LKML Archive mirror
 help / color / mirror / Atom feed
From: Yan Zhao <yan.y.zhao@intel.com>
To: Jason Gunthorpe <jgg@nvidia.com>
Cc: <kvm@vger.kernel.org>, <linux-kernel@vger.kernel.org>,
	<x86@kernel.org>, <alex.williamson@redhat.com>,
	<kevin.tian@intel.com>, <iommu@lists.linux.dev>,
	<pbonzini@redhat.com>, <seanjc@google.com>,
	<dave.hansen@linux.intel.com>, <luto@kernel.org>,
	<peterz@infradead.org>, <tglx@linutronix.de>, <mingo@redhat.com>,
	<bp@alien8.de>, <hpa@zytor.com>, <corbet@lwn.net>,
	<joro@8bytes.org>, <will@kernel.org>, <robin.murphy@arm.com>,
	<baolu.lu@linux.intel.com>, <yi.l.liu@intel.com>
Subject: Re: [PATCH 5/5] iommufd: Flush CPU caches on DMA pages in non-coherent domains
Date: Wed, 22 May 2024 11:17:00 +0800	[thread overview]
Message-ID: <Zk1jrI8bOR5vYKlc@yzhao56-desk.sh.intel.com> (raw)
In-Reply-To: <20240521160442.GI20229@nvidia.com>

On Tue, May 21, 2024 at 01:04:42PM -0300, Jason Gunthorpe wrote:
> On Mon, May 20, 2024 at 10:45:56AM +0800, Yan Zhao wrote:
> > On Fri, May 17, 2024 at 02:04:18PM -0300, Jason Gunthorpe wrote:
> > > On Thu, May 16, 2024 at 10:32:43AM +0800, Yan Zhao wrote:
> > > > On Wed, May 15, 2024 at 05:43:04PM -0300, Jason Gunthorpe wrote:
> > > > > On Wed, May 15, 2024 at 03:06:36PM +0800, Yan Zhao wrote:
> > > > > 
> > > > > > > So it has to be calculated on closer to a page by page basis (really a
> > > > > > > span by span basis) if flushing of that span is needed based on where
> > > > > > > the pages came from. Only pages that came from a hwpt that is
> > > > > > > non-coherent can skip the flushing.
> > > > > > Is area by area basis also good?
> > > > > > Isn't an area either not mapped to any domain or mapped into all domains?
> > > > > 
> > > > > Yes, this is what the span iterator turns into in the background, it
> > > > > goes area by area to cover things.
> > > > > 
> > > > > > But, yes, considering the limited number of non-coherent domains, it appears
> > > > > > more robust and clean to always flush for non-coherent domain in
> > > > > > iopt_area_fill_domain().
> > > > > > It eliminates the need to decide whether to retain the area flag during a split.
> > > > > 
> > > > > And flush for pin user pages, so you basically always flush because
> > > > > you can't tell where the pages came from.
> > > > As a summary, do you think it's good to flush in below way?
> > > > 
> > > > 1. in iopt_area_fill_domains(), flush before mapping a page into domains when
> > > >    iopt->noncoherent_domain_cnt > 0, no matter where the page is from.
> > > >    Record cache_flush_required in pages for unpin.
> > > > 2. in iopt_area_fill_domain(), pass in hwpt to check domain non-coherency.
> > > >    flush before mapping a page into a non-coherent domain, no matter where the
> > > >    page is from.
> > > >    Record cache_flush_required in pages for unpin.
> > > > 3. in batch_unpin(), flush if pages->cache_flush_required before
> > > >    unpin_user_pages.
> > > 
> > > It does not quite sound right, there should be no tracking in the
> > > pages of this stuff.
> > What's the downside of having tracking in the pages?
> 
> Well, a counter doesn't make sense. You could have a single sticky bit
> that indicates that all PFNs are coherency dirty and overflush them on
> every map and unmap operation.
cache_flush_required is a sticky bit actually. It's set if any PFN in the
iopt_pages is mapped into a noncoherent domain.
batch_unpin() checks this sticky bit for flush.

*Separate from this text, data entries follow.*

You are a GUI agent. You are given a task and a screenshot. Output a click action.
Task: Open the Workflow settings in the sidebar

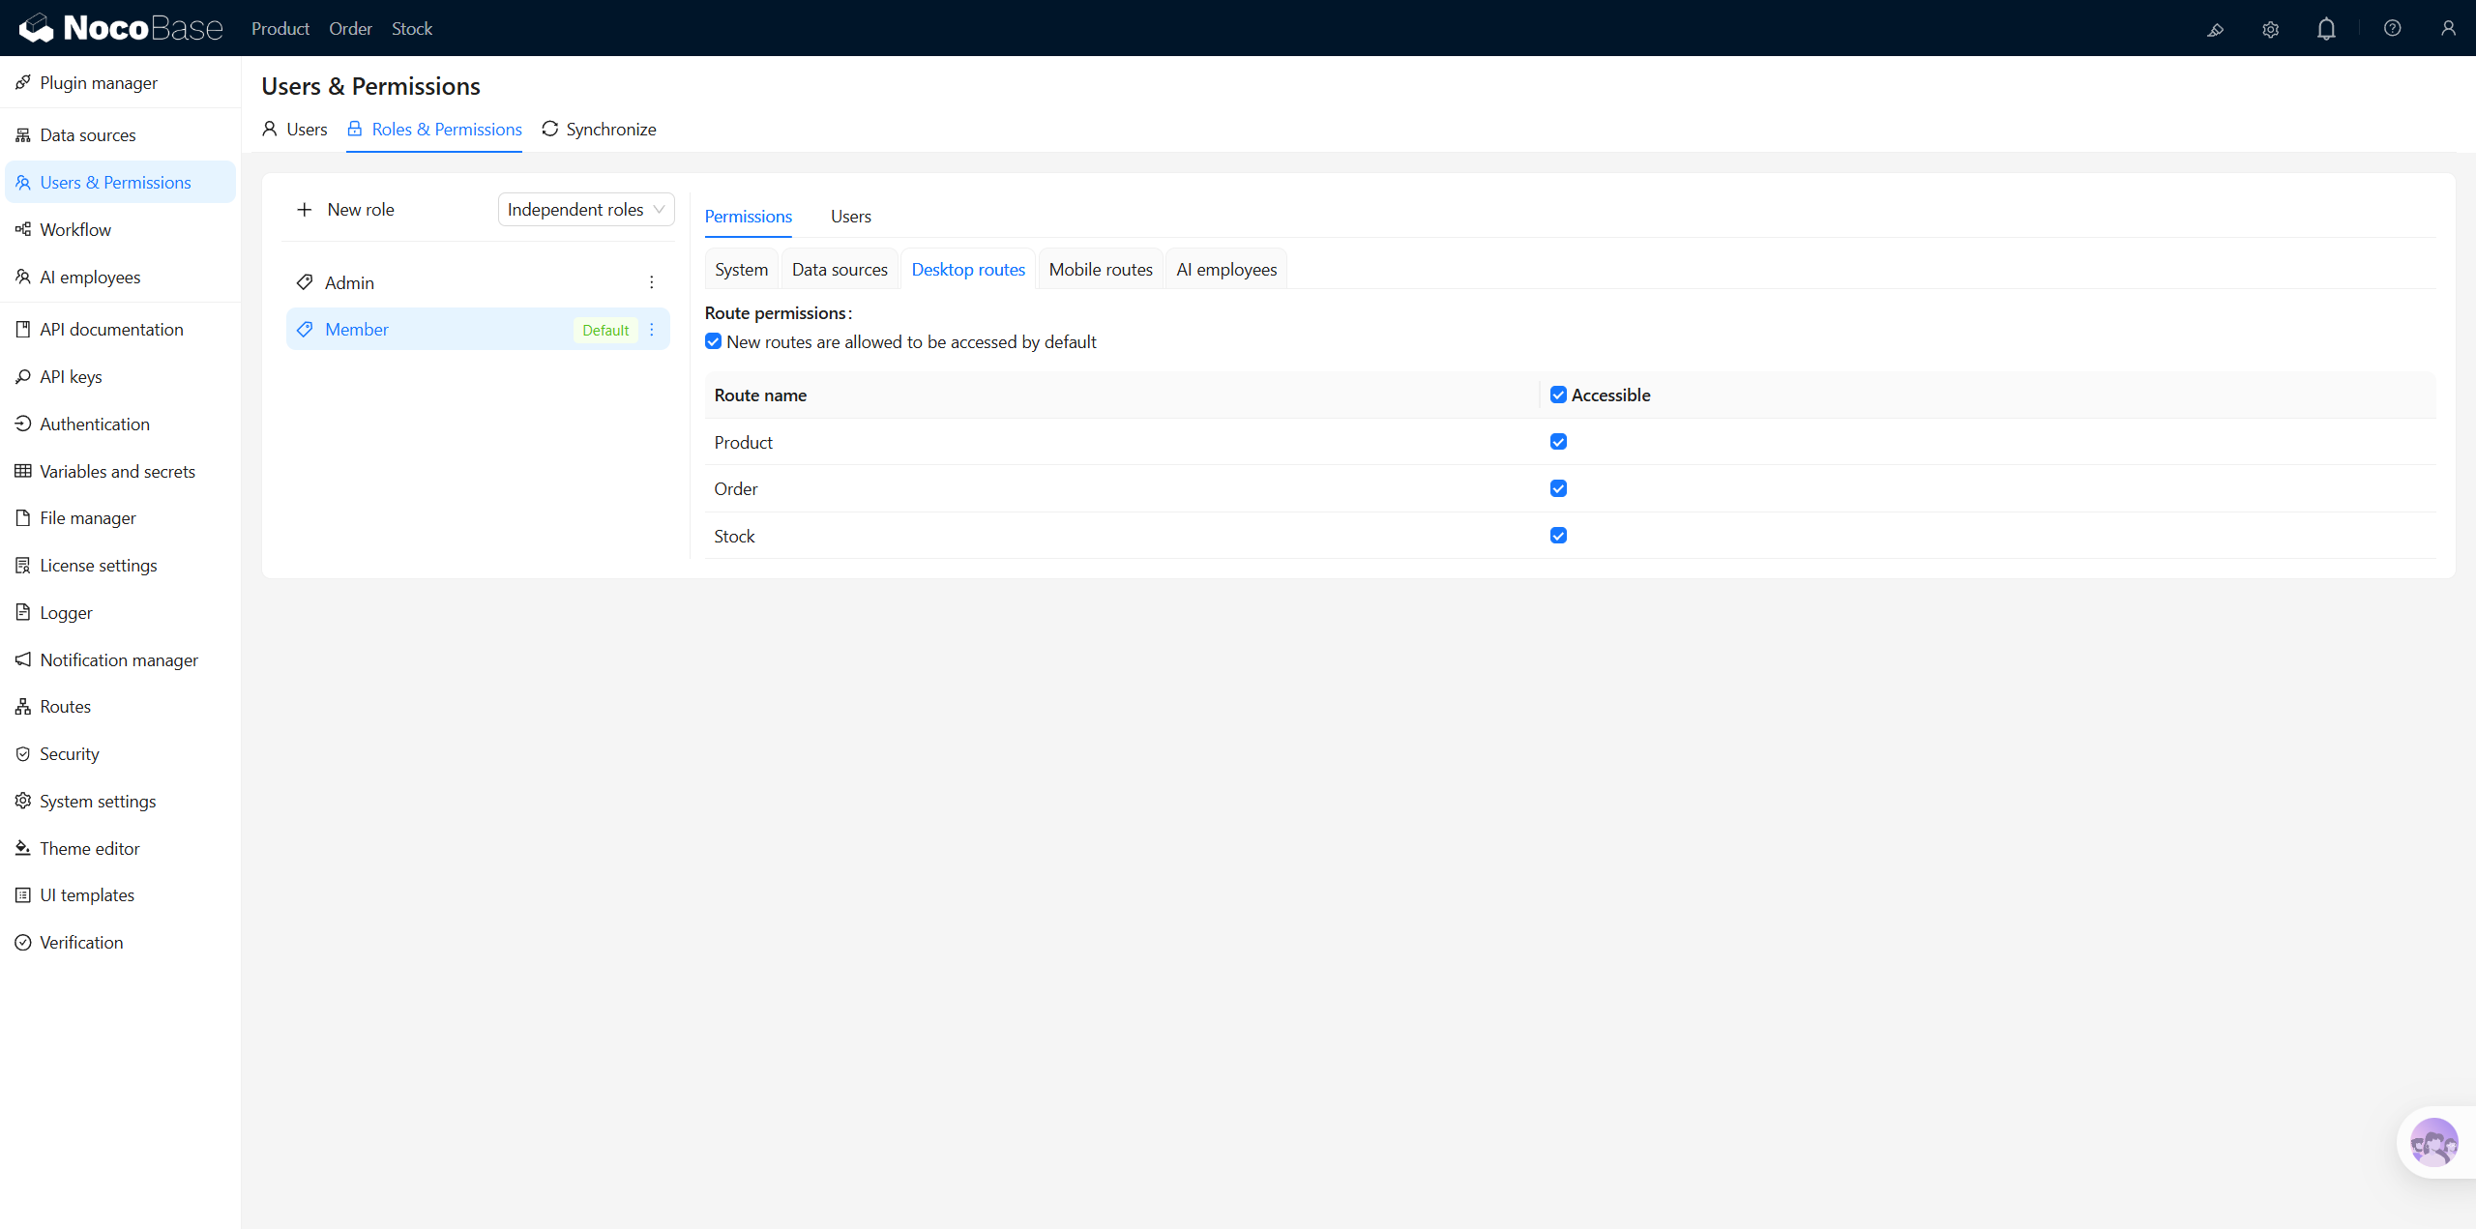click(x=75, y=229)
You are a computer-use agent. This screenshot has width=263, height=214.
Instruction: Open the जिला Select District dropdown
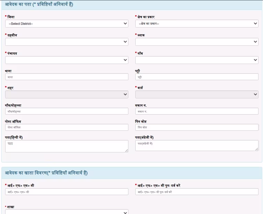(x=66, y=24)
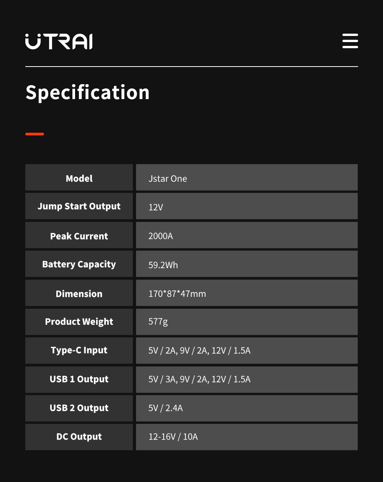Click the 59.2Wh value cell
The width and height of the screenshot is (383, 482).
247,264
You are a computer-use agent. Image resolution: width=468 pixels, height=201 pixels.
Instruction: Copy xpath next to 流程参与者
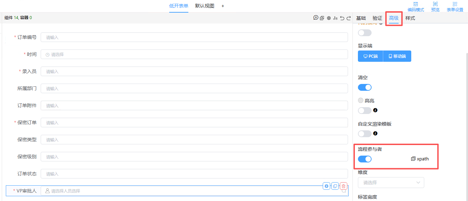(x=420, y=159)
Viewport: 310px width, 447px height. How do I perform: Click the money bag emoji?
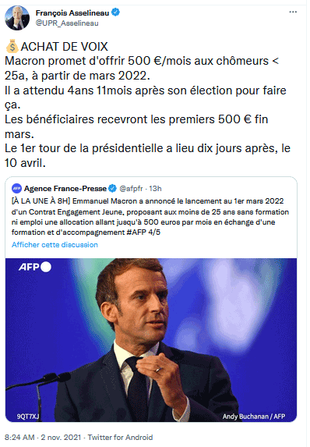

@@ -198,6 +198,11 @@ struct iopt_pages {
        void __user *uptr;
        bool writable:1;
        u8 account_mode;
+       /*
+        * CPU cache flush is required before mapping the pages to or after
+        * unmapping it from a noncoherent domain
+        */
+       bool cache_flush_required:1;

(Please ignore the confusing comment).

iopt->noncoherent_domain_cnt is a counter. It's increased/decreased on
non-coherent hwpt attach/detach.

@@ -53,6 +53,7 @@ struct io_pagetable {
        struct rb_root_cached reserved_itree;
        u8 disable_large_pages;
        unsigned long iova_alignment;
+       unsigned int noncoherent_domain_cnt;
 };

Since iopt->domains contains no coherency info, this counter helps
iopt_area_fill_domains() to decide whether to flush pages and set sticky bit
cache_flush_required in iopt_pages.
Though it's not that useful to iopt_area_fill_domain(), after your suggestion
to pass in hwpt.

> This is certainly the simplest option, but gives the maximal flushes.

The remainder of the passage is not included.